December has historically been a strong period for stock markets. Since 1950, the Santa Claus rally has been reflected by the S&P 500 rising by an average of 1.3% over the last five trading days of the year and the first two trading days in January, according to the Stock Trader’s Almanac.


This year, that period starts on Wednesday and runs through January 5.


Optimism about AI, signs of a resilient U.S. economy, and expectations for monetary policy easing have outweighed concerns about U.S. tariffs, helping put the three main U.S. indexes on course for their third consecutive year of gains. The S&P 500 is ​up more than 15% this year.


Ten of the 11 S&P sectors traded higher, with materials and energy among the best performers as commodity prices jumped. The tech sector added 0.5%.


Wall Street’s fear gauge, the CBOE volatility index, hit its lowest level since late August.


Trading volumes were light and were likely to thin out further as the holiday approaches. U.S. stock markets will close at 1 p.m. ET (1800 GMT) on Wednesday and shut on Thursday for Christmas.


However, economic data, including the preliminary reading of third-quarter GDP, December consumer confidence data, and weekly jobless claims, are scheduled for release this week, offering insights about the health of the U.S. economy as well as hints about the monetary policy path.
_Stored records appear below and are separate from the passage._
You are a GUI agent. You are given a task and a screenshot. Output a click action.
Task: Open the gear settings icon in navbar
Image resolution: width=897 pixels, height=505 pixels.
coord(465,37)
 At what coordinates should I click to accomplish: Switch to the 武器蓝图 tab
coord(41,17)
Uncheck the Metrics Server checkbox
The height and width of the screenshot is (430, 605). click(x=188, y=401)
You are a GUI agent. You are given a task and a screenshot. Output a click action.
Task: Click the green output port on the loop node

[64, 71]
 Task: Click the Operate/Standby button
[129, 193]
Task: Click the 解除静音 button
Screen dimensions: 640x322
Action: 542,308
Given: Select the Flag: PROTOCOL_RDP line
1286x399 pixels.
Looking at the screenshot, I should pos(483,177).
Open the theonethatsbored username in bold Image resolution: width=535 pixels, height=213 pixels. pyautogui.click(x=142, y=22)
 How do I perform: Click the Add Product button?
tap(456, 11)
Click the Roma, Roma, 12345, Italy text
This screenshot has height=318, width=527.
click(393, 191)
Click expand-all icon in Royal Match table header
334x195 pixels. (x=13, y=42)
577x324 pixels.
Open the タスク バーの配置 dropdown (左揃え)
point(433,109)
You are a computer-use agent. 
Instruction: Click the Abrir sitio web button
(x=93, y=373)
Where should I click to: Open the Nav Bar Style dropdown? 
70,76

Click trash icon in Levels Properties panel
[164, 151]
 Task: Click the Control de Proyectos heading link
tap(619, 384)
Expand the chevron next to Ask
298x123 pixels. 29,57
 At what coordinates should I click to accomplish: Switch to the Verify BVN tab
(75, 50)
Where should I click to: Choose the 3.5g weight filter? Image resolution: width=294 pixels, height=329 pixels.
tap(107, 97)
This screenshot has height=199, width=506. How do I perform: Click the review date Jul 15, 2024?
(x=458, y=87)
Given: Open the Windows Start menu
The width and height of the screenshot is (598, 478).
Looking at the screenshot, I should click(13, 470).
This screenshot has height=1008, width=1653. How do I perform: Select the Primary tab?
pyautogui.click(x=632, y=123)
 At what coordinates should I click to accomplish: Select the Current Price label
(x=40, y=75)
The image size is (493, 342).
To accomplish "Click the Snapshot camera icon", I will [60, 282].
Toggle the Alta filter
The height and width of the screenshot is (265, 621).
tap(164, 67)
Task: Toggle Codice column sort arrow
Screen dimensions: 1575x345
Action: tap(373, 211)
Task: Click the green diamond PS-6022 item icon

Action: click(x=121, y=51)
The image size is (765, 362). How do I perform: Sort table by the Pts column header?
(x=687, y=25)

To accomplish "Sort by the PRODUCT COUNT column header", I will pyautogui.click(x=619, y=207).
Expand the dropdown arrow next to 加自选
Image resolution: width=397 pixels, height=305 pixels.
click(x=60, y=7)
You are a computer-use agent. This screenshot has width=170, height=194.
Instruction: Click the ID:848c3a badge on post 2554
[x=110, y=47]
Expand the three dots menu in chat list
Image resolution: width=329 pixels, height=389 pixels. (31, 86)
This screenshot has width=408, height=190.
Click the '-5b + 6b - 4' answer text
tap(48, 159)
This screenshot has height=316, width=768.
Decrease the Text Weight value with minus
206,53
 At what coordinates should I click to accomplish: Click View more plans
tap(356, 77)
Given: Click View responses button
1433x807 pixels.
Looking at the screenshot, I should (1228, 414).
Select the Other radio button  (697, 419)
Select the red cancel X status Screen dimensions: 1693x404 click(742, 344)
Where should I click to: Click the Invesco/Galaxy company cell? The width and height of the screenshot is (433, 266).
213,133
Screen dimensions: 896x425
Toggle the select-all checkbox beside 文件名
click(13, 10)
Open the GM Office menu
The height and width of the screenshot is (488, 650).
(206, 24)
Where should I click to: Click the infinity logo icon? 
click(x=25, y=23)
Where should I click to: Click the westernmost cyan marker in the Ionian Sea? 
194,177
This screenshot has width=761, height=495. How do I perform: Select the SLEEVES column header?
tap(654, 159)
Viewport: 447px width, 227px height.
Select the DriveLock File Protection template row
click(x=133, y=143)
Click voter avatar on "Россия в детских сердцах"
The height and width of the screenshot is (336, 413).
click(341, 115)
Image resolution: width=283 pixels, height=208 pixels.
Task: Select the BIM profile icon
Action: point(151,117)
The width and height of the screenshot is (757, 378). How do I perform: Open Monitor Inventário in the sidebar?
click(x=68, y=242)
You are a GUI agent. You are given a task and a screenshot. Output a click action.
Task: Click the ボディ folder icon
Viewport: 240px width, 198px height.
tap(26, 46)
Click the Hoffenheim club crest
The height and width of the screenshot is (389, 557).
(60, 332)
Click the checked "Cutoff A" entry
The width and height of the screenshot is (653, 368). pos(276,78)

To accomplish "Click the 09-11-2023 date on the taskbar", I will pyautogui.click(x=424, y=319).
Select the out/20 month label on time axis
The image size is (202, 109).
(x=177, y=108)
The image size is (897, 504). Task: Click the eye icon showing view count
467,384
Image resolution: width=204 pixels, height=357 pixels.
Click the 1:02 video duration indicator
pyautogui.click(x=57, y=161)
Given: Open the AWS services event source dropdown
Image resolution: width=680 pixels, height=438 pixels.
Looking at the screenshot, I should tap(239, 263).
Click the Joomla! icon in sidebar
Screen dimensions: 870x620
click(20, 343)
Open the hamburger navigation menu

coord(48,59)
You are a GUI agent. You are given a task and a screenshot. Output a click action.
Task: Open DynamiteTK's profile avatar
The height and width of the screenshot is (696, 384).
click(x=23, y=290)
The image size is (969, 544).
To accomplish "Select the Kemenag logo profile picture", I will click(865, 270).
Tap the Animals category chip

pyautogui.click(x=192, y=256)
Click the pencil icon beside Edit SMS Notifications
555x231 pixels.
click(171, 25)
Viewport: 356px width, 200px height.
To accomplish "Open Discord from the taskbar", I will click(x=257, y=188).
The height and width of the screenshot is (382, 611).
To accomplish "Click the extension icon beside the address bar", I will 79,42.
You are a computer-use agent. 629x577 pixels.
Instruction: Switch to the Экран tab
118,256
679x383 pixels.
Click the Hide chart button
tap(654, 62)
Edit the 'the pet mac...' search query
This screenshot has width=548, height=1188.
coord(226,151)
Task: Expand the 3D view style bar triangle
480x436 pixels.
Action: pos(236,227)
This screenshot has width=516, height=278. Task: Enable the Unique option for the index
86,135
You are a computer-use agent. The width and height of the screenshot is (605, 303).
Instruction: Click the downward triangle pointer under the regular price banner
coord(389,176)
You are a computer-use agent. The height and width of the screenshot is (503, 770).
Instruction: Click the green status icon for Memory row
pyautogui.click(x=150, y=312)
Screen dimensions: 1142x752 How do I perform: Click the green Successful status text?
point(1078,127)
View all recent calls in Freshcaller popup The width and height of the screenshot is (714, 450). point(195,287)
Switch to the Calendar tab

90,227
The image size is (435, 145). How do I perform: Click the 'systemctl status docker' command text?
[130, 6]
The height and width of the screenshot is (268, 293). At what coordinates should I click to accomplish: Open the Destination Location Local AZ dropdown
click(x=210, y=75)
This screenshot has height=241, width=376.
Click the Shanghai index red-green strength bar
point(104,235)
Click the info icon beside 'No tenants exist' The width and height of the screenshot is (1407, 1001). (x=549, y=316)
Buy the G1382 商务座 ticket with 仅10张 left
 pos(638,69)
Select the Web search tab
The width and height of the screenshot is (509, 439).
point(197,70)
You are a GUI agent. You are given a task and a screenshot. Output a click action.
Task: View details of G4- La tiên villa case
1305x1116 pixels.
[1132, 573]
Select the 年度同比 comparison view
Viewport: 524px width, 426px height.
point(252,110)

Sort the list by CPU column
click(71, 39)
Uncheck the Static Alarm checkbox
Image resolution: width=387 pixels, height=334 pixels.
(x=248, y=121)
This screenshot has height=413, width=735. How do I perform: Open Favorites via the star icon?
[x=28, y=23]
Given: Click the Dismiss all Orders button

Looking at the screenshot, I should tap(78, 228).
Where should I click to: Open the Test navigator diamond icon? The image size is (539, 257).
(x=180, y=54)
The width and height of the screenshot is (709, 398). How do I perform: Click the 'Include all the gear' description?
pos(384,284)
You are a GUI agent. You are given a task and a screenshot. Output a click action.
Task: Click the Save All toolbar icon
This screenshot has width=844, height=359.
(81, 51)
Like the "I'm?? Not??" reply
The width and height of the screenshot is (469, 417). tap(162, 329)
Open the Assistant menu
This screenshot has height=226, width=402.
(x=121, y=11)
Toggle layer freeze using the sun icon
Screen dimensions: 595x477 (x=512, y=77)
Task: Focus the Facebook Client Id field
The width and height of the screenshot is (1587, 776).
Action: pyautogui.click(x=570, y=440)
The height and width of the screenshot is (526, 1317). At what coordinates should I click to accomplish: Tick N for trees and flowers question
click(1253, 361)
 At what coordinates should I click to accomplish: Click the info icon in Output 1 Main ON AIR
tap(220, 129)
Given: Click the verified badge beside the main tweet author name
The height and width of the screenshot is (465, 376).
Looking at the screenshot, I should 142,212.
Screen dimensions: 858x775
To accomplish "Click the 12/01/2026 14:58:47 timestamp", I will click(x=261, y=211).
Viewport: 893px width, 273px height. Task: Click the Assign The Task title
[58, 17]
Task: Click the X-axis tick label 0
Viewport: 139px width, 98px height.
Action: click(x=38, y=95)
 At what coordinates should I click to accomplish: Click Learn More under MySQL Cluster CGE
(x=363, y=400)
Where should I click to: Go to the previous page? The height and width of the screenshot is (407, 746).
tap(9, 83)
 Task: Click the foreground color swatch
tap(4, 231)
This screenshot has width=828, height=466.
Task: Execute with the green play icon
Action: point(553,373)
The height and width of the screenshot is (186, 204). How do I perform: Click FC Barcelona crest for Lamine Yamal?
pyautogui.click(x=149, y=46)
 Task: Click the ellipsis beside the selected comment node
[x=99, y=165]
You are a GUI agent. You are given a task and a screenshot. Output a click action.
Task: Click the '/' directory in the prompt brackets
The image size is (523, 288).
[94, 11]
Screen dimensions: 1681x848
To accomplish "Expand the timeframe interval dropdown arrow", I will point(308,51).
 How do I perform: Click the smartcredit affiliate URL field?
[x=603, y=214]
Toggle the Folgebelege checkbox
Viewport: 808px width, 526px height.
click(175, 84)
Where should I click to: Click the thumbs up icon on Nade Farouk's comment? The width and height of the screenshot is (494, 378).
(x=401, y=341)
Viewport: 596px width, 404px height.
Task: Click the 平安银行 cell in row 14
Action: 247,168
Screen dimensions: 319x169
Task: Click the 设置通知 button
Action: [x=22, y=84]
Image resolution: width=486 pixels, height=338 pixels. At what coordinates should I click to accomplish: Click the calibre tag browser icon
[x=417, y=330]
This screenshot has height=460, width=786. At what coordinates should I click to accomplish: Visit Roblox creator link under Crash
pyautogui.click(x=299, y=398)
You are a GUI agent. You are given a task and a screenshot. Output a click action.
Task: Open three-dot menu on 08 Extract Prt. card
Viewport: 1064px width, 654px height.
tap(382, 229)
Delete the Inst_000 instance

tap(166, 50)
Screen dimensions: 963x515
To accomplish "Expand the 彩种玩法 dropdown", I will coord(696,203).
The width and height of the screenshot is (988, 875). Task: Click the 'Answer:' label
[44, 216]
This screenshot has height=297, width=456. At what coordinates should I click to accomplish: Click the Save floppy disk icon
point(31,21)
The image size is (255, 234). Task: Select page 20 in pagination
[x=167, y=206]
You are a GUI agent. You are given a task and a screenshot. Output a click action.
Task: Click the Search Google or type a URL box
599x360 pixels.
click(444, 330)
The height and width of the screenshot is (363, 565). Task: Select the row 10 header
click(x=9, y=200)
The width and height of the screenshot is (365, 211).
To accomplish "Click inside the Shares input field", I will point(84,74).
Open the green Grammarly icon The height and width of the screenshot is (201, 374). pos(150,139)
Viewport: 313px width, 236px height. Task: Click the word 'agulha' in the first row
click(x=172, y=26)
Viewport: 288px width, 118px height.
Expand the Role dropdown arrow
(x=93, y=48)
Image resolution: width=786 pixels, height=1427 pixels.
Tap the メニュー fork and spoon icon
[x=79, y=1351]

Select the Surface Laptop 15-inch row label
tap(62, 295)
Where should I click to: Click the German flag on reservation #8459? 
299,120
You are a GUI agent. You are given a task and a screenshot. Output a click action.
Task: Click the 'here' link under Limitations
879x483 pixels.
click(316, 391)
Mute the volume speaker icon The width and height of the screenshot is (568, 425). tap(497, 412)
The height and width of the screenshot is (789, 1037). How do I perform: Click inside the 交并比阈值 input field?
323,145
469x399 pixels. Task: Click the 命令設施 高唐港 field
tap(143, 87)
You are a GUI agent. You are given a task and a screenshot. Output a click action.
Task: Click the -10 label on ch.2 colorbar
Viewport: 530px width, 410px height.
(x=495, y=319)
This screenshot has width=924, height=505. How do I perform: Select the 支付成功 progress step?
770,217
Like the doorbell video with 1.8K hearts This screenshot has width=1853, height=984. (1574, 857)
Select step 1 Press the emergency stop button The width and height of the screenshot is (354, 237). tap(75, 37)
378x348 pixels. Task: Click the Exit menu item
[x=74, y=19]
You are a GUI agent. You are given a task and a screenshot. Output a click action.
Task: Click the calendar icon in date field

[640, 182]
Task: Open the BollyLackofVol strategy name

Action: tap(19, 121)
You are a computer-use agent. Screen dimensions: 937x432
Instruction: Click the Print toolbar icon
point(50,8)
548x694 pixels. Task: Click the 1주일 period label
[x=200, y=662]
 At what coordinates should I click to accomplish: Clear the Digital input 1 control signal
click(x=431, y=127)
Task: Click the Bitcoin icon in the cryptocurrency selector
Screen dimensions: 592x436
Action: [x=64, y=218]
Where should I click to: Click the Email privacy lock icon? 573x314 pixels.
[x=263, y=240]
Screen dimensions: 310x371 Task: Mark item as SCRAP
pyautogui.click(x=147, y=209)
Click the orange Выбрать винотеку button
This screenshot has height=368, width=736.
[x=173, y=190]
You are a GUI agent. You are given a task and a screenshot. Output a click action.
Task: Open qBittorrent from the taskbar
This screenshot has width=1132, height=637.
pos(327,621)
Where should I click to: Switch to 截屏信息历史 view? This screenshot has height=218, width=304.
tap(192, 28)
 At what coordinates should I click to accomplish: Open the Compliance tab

“Tomorrow’s GDP number is going to be the last real piece of economic data that anyone really cares about,” said Polcari.


Among other movers, Tesla gained 2.5% to an all-time high after CEO Elon Musk’s ​2018 pay package was restored by the Delaware Supreme Court.


Warner Bros Discovery rose 3.5% after Oracle co-founder Larry Ellison agreed to provide a personal guarantee of $40.4 billion of the equity financing for Paramount Skydance’s offer to acquire the company. Paramount’s shares rose 5%.


Clearwater Analytics Holdings rallied 8.2% after a group of private equity firms led by Permira and Warburg Pincus clinched a deal to acquire the ​investment and accounting software maker for about $8.4 billion, including debt.